Chan adds that PwC offers scholarship students summer placements so that they can gain hands on experience and to earn some additional money while they are not in school.

Crowley notes that Maples provides opportunities for work experience for its legal scholarship recipients during their breaks including their summer breaks.

“We also employ a number of legal scholarship recipients attending the Cayman Islands Law School on a part-time basis throughout the year.”

Another important aspect is that Maples’ legal scholarship recipients have access to the resources of the law firm and are permitted to use the firm’s library and technology facilities to further their studies.

“In addition, legal scholarship recipients can frequently be found discussing the intricacies of law and the practice of law with our lawyers,” Crowley says.

Many of the Caymanians to whom Maples and Calder granted Articles of Clerkship were legal scholarship recipients. “We have qualified 13 Caymanians as Cayman Islands attorneys-at-law since 2006 and expect to qualify three more this year,” he says. “There are currently four Caymanians undertaking their Articles with us each of whom was a legal scholarship recipient.”

After the scholarship

Not all scholarship programmes require the candidate to be employed with the sponsor after graduation.

While Maples, UBS or the Ritz-Carlton say that they would welcome if their scholarship recipients decided to become employees of the firms later on, this is not part of the scholarship agreement.

At PwC scholarship recipients are required to work with the firm after their schooling is done for three years.

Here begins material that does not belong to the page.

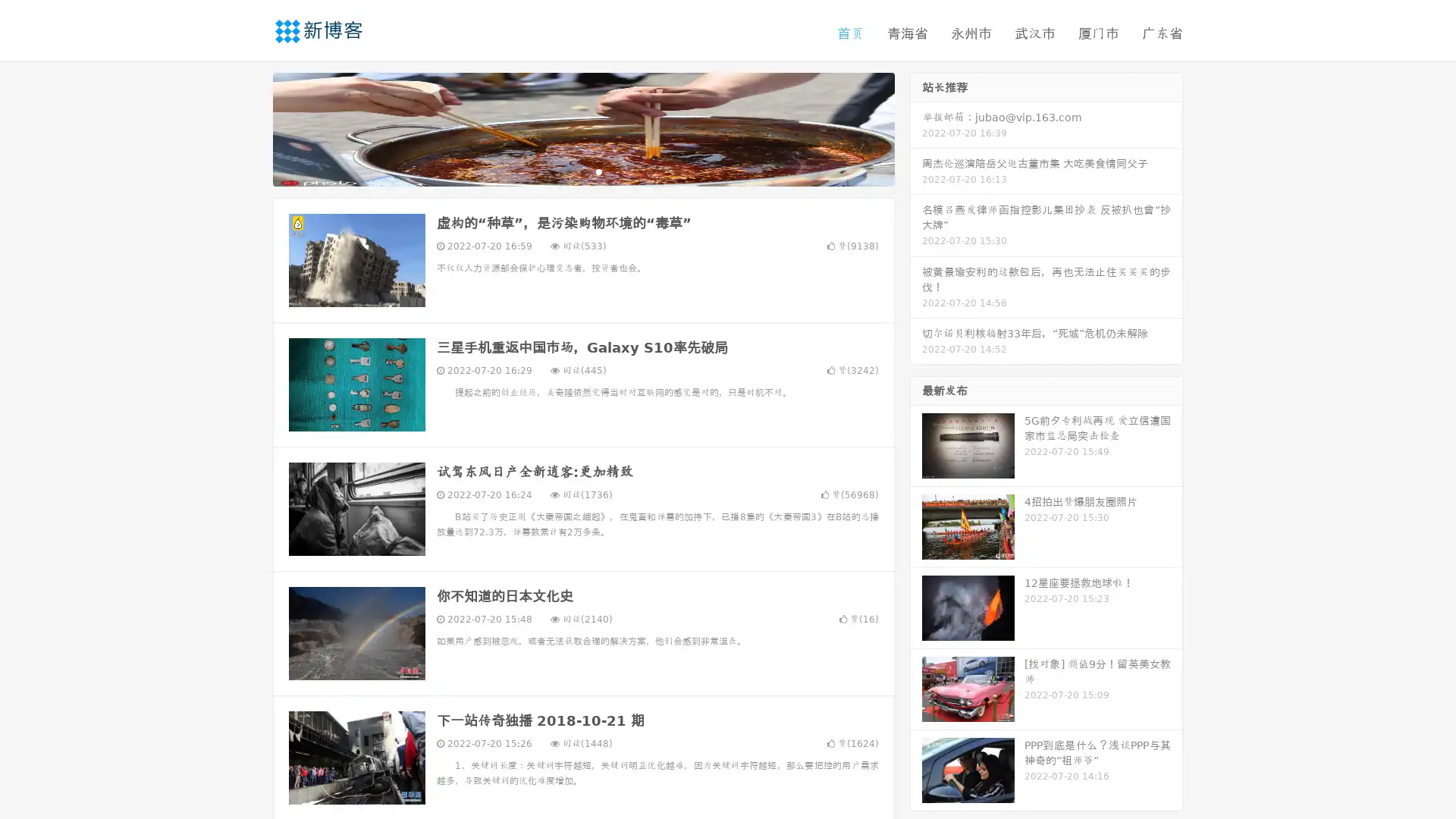 This screenshot has width=1456, height=819. Describe the element at coordinates (250, 127) in the screenshot. I see `Previous slide` at that location.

However during that time they will study to become a qualified accountant.

“More recently we have had four scholarship recipients who have all joined the firm after their university studies, went on to pass their CPA exams – also through funding from the firm – and have all been promoted to senior associates,” says Chan.

Dms likewise employs all of its former scholarship recipients and has a great incentive to do so because they are “outstanding candidates”, says Pell.

Anglin, who himself was a scholarship recipient, says: “Personally, my experience on a corporate scholarship was extremely beneficial. I was held to high academic standards and able to gain valuable work experience during my holiday breaks.

Knowing that I had a job at the end of my studies was a huge plus.”

Kadi Merren who received a scholarship from PwC and recently qualified as an accountant says her experience with the PwC “was absolutely fantastic”.

“I couldn’t have asked for a more supportive [human resources department] and group of partners. Every couple of months during college I would get an e-mail asking about how school was going and if I needed anything. PwC was always interested in how I was doing and it was really great to have that extra support. The staff will go out of their way to make sure that everyone is happy with their position and is always willing to help out in any situation.”

She would encourage Caymanian students to apply. “It is great to get linked to a firm from a young age because it not only pays for your schooling – which at times allows someone an opportunity to go to college, who wouldn’t have been able to otherwise – and guarantees them a job when they graduate, which in this economy can be very difficult.”